— start of EXTRACTED TEXT —

Yes, after being delayed until November last year in the forgettable year called 2020, The Masters golf tournament is teeing-up again today as it returns to its rightful April slot in 2021.
Though Dustin Johnson lit up the scoreboard with a record-setting 20-under par total back in November, I think his score should receive an asterisk, too. The course conditions at Augusta National Golf Club were not the same as he will find today. The golf course was soft, the winds didn’t blow, and the fans were totally absent. Make no mistake, DJ was the best player in the field that week and was quite deserving of his Green Jacket.
Now that we have 2020 in our rear view mirror (Hal-le-lu-jah!), The Masters has returned to usher in springtime for Americans once again!
Here are ten predictions for what to expect this week in Augusta, Georgia:
- Rain! Yes, the weather has a lot to do with this golf event nearly every year. Though the greens are always slick, Mother Nature is being predicted to interrupt the golf at least on one or two days. The players who receive the good fortune of playing after the rain ends will have a brief opportunity to go flag-hunting on the greens at Augusta National. Watch for this on Friday and Saturday. Those golfers who finish early will not receive this extra scoring boost. It might make a big difference after 72 holes!
- Golf’s 6-time Green Jacket Giant – As you will hear probably 100 times over the next four days, this year marks the 35th anniversary of then-46 years old Jack Nicklaus’ amazing come-from-behind charge in the final round to win the 1986 Masters tournament and his sixth Green Jacket. If you are old enough to have seen this happen “live” in 1986, Jack’s inspired play on that glorious afternoon are still burned into your long-term memory and will never fade. I don’t think America has never cheered so hard for any one player to win a golf tournament – before or after. Jack’s Sunday afternoon rally on the back nine was simply that special.
- Look at those azaleas! It’s time for me to admit that I am quite colorblind and have trouble distinguishing colors in combinations. While in my teens, I fondly remember my Mom telling me that she was looking forward to watching The Masters with me. When I inquired when she had become a golf fan, she responded, “To look at all those pretty flowers, of course!” Years later, my Mom has passed-on, but my wife agrees wholeheartedly about looking at the red, pink, and white flowering azalea bushes on nearly every hole at Augusta National Golf Club. There is something for everyone to enjoy this weekend!

— end of EXTRACTED TEXT —
— start of RECORDED INFORMATION —

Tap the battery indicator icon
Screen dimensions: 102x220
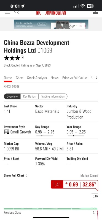click(90, 6)
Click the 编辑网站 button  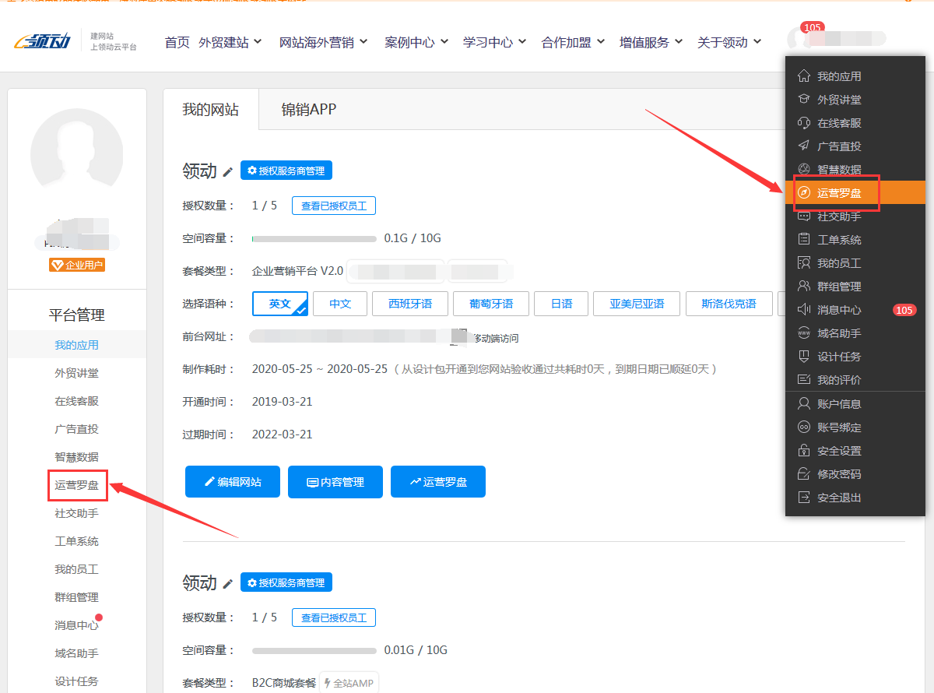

— end of RECORDED INFORMATION —

> _TASK A_
In the Masters article at the top, please rewrite the paragraph beginning "Though Dustin Johnson lit up the scoreboard" in a shorter form, keeping its main facts.
> _TASK B_
Continue the Masters article at the top, starting after its final sentence.

> _TASK RESPONSE A_
Dustin Johnson's record-setting 20-under-par total last November should carry an asterisk, because Augusta National played differently then: the course was soft, the wind didn't blow, and no fans were present. Even so, DJ was the best player in the field that week and deserved his Green Jacket.

> _TASK RESPONSE B_
- Thursday’s ceremonial opening tee shot – I have retired from my former career and don’t use an alarm clock anymore unless traveling (Yes, it’s a wonderful thing!). I made an exception this morning, though. At 6:45AM CDT, the first tee at Augusta National Golf Club featured two all-time golf greats. 81-year old Jack Nicklaus and 85-years young Gary Player each hit a tee-shot on the first hole to open this year’s event. This year, the third member of that ceremonial first group was 86-year old Lee Elder. Lee was the first black golfer to ever play at The Masters (1975) and would tee-it up at Augusta National five more times through 1981. Due to his declining health, Lee Elder was unable to hit a tee shot on #1 earlier today, but he received a few rousing ovations from the crowd.
- Old guys playing golf alongside of this year’s young stars – Unique to The Masters, any former champion may return and play in the golf tournament in every year that they still wish to participate. Most Green Jacket champions eventually hang-up their golf cleats once their scores begin to soar above 80 on this very long and hilly golf course. However, that hasn’t stopped a trio of 63-year old former champions such as Ian Woosnam (1991 champ), Sandy Lyle (1988 winner), and two-time Masters champion Bernhard Langer (1985 and 1993). In Langer’s case, he became the oldest player in Masters’ history to make the cut last year! Langer, whose length off the tee is fading with age, was paired with long-driving Bryson DeChambeau last year and finished the round with a lower score (71 vs. 73). Course knowledge at this tournament can be a huge advantage.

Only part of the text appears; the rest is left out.